Set exercise » Reproduce the material between the lines holding "Select the Web Layout view icon" and "Action: pos(458,467)", inclusive, swapping every "Task" for "Instruction" and leaving everything else untouched.
[Provided records start]
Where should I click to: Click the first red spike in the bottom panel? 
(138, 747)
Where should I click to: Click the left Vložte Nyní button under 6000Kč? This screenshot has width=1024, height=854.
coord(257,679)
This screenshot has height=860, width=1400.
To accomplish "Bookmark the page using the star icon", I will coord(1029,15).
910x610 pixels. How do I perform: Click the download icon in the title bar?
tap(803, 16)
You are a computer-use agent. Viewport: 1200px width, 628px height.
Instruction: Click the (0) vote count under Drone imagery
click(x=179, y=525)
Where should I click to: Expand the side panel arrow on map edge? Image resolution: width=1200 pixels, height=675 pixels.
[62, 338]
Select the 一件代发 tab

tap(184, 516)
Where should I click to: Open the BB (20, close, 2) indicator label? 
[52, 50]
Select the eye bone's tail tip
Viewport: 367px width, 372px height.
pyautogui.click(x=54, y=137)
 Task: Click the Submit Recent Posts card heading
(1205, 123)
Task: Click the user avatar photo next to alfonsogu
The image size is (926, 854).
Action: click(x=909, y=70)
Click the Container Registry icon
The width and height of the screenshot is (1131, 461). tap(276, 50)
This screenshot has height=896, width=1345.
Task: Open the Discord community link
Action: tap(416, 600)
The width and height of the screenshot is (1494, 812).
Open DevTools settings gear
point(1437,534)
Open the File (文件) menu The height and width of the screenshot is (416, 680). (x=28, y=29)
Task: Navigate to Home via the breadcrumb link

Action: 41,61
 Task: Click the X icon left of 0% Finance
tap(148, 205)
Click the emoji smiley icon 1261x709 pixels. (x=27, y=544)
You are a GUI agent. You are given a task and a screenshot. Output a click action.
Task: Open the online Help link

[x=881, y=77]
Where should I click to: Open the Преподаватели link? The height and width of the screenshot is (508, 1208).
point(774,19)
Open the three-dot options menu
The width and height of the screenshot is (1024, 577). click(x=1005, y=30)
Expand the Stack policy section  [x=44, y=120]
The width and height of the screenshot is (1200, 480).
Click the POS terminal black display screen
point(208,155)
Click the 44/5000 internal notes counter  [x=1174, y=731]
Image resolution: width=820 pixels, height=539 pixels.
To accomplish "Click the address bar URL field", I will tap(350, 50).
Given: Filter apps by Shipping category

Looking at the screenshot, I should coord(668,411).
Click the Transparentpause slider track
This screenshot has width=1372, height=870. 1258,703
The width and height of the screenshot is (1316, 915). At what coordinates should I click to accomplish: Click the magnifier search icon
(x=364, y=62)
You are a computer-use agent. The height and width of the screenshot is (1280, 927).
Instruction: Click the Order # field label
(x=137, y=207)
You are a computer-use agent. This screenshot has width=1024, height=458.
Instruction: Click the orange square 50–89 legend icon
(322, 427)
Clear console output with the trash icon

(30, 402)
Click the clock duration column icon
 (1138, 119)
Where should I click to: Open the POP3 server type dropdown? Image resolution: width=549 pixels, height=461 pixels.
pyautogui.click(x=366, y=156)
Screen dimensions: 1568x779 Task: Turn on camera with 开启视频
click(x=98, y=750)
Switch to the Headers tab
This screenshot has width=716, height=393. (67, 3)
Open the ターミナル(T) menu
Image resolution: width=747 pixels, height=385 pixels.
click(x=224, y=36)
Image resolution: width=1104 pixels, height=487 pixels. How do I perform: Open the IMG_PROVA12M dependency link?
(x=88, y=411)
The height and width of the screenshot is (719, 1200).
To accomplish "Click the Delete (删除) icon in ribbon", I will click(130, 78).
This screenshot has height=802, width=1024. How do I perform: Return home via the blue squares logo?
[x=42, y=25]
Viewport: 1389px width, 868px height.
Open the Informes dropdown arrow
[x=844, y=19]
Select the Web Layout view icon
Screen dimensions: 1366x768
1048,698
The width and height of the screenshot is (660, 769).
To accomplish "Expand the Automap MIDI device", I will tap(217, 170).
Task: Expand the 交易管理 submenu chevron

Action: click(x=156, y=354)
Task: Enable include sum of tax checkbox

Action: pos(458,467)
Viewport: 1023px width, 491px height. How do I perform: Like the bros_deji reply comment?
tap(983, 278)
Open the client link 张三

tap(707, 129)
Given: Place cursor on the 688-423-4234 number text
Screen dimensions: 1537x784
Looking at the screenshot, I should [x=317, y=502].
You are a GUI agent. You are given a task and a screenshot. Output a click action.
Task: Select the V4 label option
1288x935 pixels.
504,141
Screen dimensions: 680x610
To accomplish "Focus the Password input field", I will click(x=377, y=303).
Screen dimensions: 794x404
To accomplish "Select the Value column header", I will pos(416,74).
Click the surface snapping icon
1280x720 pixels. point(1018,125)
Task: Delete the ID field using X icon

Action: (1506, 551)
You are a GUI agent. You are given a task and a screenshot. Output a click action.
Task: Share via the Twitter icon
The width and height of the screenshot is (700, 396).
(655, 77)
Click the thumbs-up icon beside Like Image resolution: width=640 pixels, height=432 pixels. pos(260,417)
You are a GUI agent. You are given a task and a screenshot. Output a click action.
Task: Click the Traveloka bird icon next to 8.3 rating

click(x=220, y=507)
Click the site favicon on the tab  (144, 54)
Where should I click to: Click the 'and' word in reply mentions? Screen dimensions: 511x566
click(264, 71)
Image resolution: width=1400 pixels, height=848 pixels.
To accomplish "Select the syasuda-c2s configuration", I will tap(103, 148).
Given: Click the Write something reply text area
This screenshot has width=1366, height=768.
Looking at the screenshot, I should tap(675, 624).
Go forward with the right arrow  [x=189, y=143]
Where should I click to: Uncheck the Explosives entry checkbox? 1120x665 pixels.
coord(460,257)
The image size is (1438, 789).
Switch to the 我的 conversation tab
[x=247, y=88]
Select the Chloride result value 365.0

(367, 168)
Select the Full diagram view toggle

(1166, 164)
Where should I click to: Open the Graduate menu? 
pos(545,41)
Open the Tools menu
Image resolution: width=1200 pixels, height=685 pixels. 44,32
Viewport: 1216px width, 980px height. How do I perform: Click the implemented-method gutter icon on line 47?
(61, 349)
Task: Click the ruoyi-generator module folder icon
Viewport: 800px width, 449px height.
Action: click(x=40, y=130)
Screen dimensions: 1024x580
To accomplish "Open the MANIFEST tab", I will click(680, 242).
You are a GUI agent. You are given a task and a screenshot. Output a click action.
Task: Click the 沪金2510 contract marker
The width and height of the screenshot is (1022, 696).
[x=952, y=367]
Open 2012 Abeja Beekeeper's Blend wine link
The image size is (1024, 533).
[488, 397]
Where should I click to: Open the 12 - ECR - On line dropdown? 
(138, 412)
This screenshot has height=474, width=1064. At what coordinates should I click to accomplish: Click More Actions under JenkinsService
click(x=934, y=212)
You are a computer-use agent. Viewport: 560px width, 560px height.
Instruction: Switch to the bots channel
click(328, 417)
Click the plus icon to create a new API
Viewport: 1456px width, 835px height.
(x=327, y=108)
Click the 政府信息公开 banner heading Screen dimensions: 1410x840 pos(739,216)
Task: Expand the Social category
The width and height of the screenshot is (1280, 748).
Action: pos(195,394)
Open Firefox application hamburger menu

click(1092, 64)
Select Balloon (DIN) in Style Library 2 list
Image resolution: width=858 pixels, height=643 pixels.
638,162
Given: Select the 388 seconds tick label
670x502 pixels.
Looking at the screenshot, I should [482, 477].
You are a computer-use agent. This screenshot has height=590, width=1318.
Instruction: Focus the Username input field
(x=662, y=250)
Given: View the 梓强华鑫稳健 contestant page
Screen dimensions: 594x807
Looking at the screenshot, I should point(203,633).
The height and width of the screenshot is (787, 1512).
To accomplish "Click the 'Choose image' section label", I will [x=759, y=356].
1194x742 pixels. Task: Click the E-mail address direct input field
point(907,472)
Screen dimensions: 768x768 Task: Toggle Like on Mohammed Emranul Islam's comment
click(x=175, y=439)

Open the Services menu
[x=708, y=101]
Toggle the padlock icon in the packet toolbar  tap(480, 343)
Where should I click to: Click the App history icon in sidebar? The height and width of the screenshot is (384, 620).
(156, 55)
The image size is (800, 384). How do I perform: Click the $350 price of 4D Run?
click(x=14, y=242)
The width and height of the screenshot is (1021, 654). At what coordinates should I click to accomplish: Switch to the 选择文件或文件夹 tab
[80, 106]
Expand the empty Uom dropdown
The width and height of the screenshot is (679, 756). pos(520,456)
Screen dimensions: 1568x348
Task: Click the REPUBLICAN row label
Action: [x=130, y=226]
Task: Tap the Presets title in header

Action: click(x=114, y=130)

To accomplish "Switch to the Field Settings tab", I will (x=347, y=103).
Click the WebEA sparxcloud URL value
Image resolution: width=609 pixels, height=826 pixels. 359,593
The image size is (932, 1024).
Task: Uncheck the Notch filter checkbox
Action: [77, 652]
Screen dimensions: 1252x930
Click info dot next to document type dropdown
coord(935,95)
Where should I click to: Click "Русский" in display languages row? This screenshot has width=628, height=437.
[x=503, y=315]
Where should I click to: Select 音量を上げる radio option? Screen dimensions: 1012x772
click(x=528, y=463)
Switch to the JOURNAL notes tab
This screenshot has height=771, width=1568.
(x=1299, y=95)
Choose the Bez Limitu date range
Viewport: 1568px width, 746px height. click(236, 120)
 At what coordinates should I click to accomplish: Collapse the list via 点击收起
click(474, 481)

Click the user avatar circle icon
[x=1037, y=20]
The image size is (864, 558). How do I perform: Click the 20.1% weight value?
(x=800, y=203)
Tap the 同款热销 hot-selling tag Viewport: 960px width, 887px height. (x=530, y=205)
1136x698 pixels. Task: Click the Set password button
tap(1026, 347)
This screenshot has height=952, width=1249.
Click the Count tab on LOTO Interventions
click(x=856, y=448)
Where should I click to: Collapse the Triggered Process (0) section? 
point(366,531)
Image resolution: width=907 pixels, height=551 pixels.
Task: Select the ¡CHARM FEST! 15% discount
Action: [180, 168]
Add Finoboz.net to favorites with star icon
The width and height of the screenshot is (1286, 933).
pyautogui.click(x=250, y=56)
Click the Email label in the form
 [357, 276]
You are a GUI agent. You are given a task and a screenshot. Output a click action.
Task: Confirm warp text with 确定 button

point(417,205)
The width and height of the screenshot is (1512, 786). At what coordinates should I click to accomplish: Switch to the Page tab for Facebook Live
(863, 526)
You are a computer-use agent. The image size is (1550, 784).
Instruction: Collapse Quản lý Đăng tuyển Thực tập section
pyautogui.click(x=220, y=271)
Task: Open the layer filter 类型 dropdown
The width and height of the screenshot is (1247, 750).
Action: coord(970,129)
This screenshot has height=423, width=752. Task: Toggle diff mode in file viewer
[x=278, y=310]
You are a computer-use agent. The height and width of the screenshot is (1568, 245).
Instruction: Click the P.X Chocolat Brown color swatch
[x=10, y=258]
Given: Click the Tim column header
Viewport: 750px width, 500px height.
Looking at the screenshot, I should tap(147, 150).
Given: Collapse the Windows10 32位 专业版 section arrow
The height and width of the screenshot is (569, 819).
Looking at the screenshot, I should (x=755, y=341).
[Provided records end]
Solution »
Select the Web Layout view icon
Screen dimensions: 1366x768
1048,698
The width and height of the screenshot is (660, 769).
To accomplish "Expand the Automap MIDI device", I will tap(217, 170).
Instruction: Expand the 交易管理 submenu chevron

Action: click(x=156, y=354)
Instruction: Enable include sum of tax checkbox

Action: pos(458,467)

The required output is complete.